Network Mendelian randomisation analysis deciphers protein pathways linking type 2 diabetes and gastrointestinal disease

Abstract Aims The molecular mechanisms underlying the association between type 2 diabetes (T2D) and gastrointestinal (GI) disease are unclear. To identify protein pathways, we conducted a two‐stage network Mendelian randomisation (MR) study. Materials and Methods Genetic instruments for T2D were obtained from a large‐scale summary‐level genome‐wide meta‐analysis. Genetic associations with blood protein levels were obtained from three genome‐wide association studies on plasma proteins (i.e. the deCODE study as the discovery and the UKB‐PPP and Fenland studies as the replication).
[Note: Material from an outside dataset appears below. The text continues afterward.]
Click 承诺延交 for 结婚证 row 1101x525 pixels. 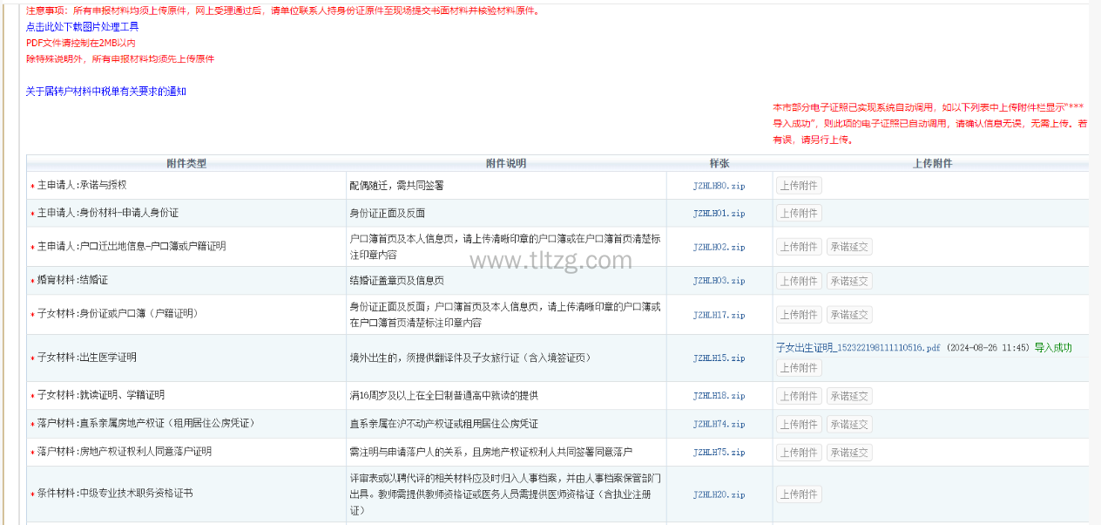848,281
Summary‐level data on 10 GI diseases were derived from genome‐wide meta‐analysis of the UK Biobank and FinnGen. MR and colocalisation analyses were performed. Pathways were constructed according to the directionality of total and indirect effects, and corresponding proportional mediation was estimated. Druggability assessments were conducted across four databases to prioritise protein mediators. Results Genetic liability to T2D was associated with 69 proteins in the discovery protein dataset after multiple testing corrections. All associations were replicated at the nominal significance level. Among T2D‐associated proteins, genetically predicted levels of nine proteins were associated with at least one of the GI diseases. Genetically predicted levels of SULT2A1 (odds ratio = 1.98, 95% CI 1.80–2.18), and ADH1B (odds ratio = 2.05, 95% CI 1.43–2.94) were associated with cholelithiasis and cirrhosis respectively. SULT2A1 and cholelithiasis (PH4 = 0.996) and ADH1B and cirrhosis (PH4 = 0.931) have strong colocalisation support, accounting for the mediation proportion of 72.8% (95% CI 45.7–99.9) and 42.9% (95% CI 15.5–70.4) respectively. Conclusions The study identified some proteins mediating T2D‐GI disease associations, which provided biological insights into the underlying pathways.